Concerns of 'grave danger to freedom of expression'

Mr McComish said the Victorian Bar also has fears that the laws will be a "grave danger to freedom of expression".

He said the explanatory memorandum, a document which explains how the bill would take effect, contained details that concerned him.

"The inclusion of opinion and claims within the definition of misinformation ... is what gives us grave concern," he said.

"Our concern about the overreach of the bill has taken on a new life in a very disturbing way."

Professor Twomey said her reading of the bill was that content could be deemed misinformation if it was reasonably verifiable as false and misleading, but the supporting document brought that into question.
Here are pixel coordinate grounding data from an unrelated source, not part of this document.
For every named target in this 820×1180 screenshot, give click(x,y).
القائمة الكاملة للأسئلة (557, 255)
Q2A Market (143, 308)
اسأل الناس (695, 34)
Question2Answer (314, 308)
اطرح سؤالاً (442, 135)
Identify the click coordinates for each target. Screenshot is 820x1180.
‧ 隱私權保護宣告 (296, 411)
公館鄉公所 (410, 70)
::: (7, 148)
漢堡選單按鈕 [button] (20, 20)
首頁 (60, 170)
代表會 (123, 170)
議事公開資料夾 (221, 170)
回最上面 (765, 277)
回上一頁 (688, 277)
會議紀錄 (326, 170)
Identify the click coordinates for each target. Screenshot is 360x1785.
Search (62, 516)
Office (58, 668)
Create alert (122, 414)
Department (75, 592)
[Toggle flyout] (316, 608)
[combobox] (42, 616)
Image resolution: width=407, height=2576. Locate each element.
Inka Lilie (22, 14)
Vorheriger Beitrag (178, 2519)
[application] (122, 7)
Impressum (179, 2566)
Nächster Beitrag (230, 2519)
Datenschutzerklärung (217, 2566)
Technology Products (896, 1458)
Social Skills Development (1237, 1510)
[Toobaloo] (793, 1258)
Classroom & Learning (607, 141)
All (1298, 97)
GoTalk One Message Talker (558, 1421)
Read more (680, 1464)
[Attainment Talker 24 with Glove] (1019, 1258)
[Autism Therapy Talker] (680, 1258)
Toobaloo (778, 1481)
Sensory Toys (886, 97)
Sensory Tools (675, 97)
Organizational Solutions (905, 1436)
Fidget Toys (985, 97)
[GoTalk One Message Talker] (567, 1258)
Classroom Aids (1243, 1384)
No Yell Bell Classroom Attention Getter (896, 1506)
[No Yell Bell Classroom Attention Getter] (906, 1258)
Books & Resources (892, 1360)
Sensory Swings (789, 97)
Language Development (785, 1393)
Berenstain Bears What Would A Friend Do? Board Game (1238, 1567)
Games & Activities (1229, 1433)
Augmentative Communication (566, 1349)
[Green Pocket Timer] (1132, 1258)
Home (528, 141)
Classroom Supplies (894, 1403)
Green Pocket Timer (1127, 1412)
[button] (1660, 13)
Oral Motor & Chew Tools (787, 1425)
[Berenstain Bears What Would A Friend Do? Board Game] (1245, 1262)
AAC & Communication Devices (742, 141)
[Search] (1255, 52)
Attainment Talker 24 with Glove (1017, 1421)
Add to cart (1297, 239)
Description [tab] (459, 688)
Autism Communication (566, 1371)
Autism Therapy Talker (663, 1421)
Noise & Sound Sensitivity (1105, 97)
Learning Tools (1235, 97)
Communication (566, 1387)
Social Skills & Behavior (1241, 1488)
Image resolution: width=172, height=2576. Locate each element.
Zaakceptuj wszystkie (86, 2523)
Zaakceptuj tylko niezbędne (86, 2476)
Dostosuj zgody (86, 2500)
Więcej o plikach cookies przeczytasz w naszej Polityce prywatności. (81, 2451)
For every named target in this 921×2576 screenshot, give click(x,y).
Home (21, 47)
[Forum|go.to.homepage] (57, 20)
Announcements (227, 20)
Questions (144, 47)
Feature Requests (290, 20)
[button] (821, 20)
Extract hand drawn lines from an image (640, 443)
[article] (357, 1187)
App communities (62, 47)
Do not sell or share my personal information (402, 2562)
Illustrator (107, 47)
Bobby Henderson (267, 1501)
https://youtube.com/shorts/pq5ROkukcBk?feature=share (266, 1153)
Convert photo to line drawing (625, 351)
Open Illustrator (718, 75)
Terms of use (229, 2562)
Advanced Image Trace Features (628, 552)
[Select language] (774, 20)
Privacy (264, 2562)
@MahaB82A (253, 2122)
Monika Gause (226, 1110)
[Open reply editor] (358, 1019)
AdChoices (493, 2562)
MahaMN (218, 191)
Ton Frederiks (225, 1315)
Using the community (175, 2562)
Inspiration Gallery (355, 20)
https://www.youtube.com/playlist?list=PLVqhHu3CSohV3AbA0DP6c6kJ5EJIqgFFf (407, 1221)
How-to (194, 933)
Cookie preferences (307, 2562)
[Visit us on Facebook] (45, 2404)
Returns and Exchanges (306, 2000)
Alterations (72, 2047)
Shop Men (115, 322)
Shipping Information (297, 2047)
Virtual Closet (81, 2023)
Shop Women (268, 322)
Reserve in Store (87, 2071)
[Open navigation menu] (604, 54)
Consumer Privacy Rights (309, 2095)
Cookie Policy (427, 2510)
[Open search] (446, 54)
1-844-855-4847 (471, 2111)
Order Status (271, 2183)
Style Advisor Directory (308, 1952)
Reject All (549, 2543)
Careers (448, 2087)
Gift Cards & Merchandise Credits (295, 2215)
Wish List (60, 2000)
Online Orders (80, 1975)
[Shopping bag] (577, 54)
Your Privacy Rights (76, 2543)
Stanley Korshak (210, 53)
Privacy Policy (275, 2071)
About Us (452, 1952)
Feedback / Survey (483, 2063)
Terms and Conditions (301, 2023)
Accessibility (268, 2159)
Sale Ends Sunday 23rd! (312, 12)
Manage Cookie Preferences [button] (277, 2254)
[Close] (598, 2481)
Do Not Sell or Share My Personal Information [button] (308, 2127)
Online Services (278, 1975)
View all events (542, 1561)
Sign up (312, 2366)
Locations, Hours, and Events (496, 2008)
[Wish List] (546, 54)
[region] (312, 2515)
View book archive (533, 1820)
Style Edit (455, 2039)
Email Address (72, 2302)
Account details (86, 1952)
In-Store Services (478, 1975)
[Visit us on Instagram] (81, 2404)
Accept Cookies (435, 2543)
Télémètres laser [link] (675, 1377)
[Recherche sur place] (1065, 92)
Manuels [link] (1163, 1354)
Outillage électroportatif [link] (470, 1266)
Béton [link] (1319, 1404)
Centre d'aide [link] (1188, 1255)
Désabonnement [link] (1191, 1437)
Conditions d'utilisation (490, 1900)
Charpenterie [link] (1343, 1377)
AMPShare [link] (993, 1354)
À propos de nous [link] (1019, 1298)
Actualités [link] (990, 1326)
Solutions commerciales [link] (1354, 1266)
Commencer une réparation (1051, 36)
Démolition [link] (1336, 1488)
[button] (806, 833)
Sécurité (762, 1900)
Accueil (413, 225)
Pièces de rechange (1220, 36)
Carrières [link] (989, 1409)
"If you look at what is says in the explanatory memorandum, it says we're not just dealing with facts here," she said.

"We're dealing with opinions, commentary, claims and invective and you can't prove those things are false, you can't prove that someone's opinion is false, it's an opinion."

The Coalition remains firmly opposed to the proposed laws.

That will require the government to win the support of the Greens and at least three crossbenchers to pass the legislation.

With crossbencher Tammy Tyrrell announcing this afternoon she also would oppose it, the pathway for the government is growing narrower.